Place unit tests at tests/unit/<module>/test_<component>.py, mirroring the rampart/ source structure.

Unit vs Integration Tests

Unit Tests Integration Tests
Location tests/unit/ tests/integration/
Run in CI ✅ Yes ❌ No
External dependencies All mocked None today (smoke test uses MockAdapter); future tests may require a real agent environment
Speed Fast (seconds) Slow (minutes)
Command uv run pytest tests/unit uv run pytest tests/integration

Test Classes and Methods

  • Group related tests into classes with descriptive names starting with Test
  • Test methods must have return type annotation -> None
  • Async test methods must end with _async
  • asyncio_mode = "auto" is configured globally — no need for @pytest.mark.asyncio
Python
class TestXPIAExecution:
    def test_returns_safe_when_not_detected(self) -> None:
        ...

    async def test_activates_handles_async(self) -> None:
        ...

Writing Tests

Test Data Helpers

Define small private helper functions at the top of test files instead of fixtures when no setup/teardown is needed:

Python
def _make_result(*, safe: bool = True) -> Result:
    """Build a minimal Result for testing."""
    return Result(
        safe=safe,
        status=SafetyStatus.SAFE if safe else SafetyStatus.UNSAFE,
        summary="test",
        strategy="test",
    )

Mocking

  • Mock all external dependencies (APIs, file systems, network)
  • Mock at the boundary — don't mock internal implementation details
  • Use AsyncMock for async methods, MagicMock for sync
Python
mock_session = AsyncMock()
mock_session.send_async.return_value = Response(text="safe response")

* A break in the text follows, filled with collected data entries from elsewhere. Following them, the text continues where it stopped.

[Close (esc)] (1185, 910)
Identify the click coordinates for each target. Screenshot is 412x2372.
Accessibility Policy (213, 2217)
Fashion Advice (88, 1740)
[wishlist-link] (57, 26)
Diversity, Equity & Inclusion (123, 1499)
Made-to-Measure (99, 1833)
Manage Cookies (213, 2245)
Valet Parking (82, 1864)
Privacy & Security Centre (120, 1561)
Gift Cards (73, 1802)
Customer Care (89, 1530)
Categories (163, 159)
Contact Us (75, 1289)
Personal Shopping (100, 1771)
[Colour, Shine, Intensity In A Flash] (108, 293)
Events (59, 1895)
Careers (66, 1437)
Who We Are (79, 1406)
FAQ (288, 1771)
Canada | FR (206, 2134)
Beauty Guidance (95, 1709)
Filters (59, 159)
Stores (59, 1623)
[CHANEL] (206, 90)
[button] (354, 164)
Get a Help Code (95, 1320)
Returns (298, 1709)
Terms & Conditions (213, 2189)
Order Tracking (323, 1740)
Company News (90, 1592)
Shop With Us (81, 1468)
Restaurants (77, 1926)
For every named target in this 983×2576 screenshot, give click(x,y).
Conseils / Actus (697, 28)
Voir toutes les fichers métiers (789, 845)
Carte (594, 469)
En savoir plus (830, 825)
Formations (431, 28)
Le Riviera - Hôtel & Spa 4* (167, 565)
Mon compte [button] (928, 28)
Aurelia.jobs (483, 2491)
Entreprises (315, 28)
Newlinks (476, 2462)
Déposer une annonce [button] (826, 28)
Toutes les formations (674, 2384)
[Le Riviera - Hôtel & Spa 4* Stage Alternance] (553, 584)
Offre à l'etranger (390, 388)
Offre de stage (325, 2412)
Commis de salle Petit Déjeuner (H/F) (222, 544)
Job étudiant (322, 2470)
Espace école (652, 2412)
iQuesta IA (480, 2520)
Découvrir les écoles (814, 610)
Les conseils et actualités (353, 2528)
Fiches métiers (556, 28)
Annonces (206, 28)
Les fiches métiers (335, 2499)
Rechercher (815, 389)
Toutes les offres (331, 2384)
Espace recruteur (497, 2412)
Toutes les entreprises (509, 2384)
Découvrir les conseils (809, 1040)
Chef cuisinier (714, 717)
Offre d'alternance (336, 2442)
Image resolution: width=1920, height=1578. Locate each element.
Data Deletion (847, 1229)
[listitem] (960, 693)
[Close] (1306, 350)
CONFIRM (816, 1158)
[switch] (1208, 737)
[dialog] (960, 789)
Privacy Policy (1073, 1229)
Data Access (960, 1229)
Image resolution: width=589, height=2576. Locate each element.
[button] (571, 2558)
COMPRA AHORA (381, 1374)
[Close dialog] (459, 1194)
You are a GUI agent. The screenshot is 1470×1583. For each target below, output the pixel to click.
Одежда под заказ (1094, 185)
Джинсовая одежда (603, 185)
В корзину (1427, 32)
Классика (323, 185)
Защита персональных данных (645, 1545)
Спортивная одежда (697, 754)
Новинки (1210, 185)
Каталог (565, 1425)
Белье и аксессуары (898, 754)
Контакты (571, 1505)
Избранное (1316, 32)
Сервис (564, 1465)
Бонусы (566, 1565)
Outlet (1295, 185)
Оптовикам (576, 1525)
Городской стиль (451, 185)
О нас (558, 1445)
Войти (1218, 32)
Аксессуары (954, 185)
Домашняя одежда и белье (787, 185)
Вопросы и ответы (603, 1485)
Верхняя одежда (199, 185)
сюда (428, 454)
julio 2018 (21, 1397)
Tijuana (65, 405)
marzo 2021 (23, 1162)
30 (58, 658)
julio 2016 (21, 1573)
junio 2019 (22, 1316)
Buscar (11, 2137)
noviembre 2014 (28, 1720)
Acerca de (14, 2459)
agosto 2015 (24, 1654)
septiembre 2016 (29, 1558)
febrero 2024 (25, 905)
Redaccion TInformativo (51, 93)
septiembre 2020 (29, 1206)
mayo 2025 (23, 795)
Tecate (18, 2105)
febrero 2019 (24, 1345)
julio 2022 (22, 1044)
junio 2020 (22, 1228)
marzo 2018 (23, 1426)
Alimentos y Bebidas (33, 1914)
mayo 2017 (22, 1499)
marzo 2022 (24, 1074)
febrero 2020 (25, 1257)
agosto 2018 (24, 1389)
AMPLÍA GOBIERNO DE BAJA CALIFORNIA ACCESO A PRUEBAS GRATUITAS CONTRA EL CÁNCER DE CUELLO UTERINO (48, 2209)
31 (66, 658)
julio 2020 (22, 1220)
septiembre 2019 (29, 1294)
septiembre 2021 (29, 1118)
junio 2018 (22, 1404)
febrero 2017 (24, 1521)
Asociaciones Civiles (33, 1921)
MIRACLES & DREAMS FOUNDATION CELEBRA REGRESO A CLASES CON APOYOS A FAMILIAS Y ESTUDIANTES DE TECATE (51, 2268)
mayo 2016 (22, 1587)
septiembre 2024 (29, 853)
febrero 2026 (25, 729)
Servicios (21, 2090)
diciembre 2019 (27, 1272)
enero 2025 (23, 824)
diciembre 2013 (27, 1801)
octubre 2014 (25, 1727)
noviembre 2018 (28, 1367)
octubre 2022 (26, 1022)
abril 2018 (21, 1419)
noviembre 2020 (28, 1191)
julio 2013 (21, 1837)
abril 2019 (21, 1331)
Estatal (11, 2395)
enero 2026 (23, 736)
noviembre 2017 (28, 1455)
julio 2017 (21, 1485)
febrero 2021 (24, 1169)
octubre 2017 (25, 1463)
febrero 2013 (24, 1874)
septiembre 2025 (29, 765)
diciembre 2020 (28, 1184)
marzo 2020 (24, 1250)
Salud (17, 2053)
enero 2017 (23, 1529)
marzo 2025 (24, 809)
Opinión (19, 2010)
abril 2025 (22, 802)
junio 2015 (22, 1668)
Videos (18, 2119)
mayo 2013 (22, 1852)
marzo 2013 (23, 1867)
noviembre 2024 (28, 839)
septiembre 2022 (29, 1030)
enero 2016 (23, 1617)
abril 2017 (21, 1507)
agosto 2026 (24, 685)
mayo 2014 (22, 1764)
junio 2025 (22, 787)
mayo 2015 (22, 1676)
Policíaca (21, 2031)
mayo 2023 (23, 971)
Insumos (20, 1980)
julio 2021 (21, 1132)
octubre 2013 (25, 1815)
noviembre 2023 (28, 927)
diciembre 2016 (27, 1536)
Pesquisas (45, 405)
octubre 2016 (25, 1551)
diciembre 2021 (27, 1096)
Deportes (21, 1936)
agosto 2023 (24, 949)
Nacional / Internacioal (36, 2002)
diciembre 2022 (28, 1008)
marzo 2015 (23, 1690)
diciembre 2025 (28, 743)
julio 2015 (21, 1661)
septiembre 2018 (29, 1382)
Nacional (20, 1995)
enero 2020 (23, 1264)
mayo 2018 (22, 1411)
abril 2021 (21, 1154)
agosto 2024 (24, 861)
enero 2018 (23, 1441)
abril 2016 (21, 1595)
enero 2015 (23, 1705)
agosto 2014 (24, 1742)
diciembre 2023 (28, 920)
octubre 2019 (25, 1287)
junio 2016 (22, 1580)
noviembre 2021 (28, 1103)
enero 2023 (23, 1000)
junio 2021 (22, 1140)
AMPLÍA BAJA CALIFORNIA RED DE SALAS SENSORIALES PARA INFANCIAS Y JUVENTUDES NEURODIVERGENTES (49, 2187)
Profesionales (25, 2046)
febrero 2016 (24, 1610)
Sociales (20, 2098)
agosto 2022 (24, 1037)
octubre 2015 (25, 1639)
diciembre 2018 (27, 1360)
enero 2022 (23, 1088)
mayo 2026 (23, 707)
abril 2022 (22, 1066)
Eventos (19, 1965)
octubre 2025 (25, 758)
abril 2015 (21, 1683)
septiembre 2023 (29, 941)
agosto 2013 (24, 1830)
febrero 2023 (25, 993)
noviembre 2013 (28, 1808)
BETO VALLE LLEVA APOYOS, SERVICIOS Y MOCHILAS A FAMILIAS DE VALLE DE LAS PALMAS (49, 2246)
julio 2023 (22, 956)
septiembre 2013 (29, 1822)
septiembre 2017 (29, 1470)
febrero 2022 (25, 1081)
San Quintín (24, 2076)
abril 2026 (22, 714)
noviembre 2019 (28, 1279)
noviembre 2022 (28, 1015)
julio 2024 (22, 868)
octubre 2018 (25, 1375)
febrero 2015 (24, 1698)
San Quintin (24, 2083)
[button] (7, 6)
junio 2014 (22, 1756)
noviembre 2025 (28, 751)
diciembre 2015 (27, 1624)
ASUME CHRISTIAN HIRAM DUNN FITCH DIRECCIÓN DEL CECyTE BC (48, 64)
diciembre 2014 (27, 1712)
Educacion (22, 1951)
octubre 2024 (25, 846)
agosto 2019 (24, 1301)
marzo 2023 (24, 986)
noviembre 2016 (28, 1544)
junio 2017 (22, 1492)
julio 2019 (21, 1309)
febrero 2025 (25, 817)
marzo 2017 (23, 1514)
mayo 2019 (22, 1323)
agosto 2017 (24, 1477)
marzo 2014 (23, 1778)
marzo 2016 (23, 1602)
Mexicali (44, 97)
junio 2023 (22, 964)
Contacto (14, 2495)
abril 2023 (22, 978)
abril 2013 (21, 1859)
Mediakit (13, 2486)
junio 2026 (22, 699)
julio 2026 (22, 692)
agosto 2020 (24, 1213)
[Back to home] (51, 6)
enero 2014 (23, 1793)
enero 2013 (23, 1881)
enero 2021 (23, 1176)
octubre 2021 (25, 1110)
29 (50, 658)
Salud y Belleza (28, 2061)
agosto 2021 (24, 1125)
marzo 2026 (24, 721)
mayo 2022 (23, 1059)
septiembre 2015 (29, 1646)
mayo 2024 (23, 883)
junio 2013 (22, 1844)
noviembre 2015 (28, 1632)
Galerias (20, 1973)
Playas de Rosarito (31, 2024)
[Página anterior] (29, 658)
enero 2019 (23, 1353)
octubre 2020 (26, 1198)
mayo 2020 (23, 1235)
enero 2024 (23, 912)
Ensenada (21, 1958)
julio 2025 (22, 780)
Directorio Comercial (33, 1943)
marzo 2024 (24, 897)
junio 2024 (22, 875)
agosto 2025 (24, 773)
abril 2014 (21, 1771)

mock_adapter = AsyncMock()
mock_adapter.create_session_async.return_value = mock_session

Assertions

  • Use direct assert statements (not self.assertEqual)
  • Use is for identity checks (enums, singletons, None)
  • Use == for value equality
  • Use pytest.raises with match for error messages
Python
assert result.status is SafetyStatus.SAFE
assert result.summary == "Expected behavior detected"

with pytest.raises(ValueError, match="timeout must be positive"):
    Config(timeout=-1)

Relaxed Lint Rules in Tests

Test files have relaxed lint rules (configured via per-file-ignores in pyproject.toml):

  • No docstrings required
  • No type annotations required (except -> None on test methods)
  • Magic values in assertions are fine
  • Private member access (_private) is allowed
  • Local imports inside test functions are acceptable

Writing Tests for New Components

Testing a New Attack

When adding a new attack, test:

  1. Execution lifecycle — the attack calls BaseExecution.execute_async correctly
  2. Phase orchestration — injection, session creation, prompt driving, evaluation happen in order
  3. Result resolutionresolve_as_attack is applied (detected → UNSAFE, not detected → SAFE)
  4. Edge cases — empty handles, max turns reached, early stopping on detection
  5. Error handling — infrastructure errors produce SafetyStatus.ERROR

Testing a New Probe

Similar to attacks, but:

  1. No injection phase to test
  2. Result resolution uses resolve_as_probe (detected → SAFE, not detected → UNSAFE)

Testing a New Evaluator

  1. Detection — evaluator correctly identifies the target condition
  2. Non-detection — evaluator correctly reports absence of the condition
  3. Edge cases — empty responses, missing data, multiple turns
  4. Evidence — evaluator populates evidence and rationale in EvalResult

Coverage

Expectations

  • The project enforces a minimum 80% code coverage threshold
  • Coverage is measured with coverage.py, configured in pyproject.toml
  • CI runs a dedicated coverage job on every push and pull request

Running Coverage Locally

Bash
# Run tests with coverage
uv run coverage run -m pytest tests/unit -q

# View the report
uv run coverage report

# See which lines are missing coverage
uv run coverage report --show-missing

Parallel Test Execution

The project includes pytest-xdist for parallel test execution:

Bash
uv run pytest tests/unit -n auto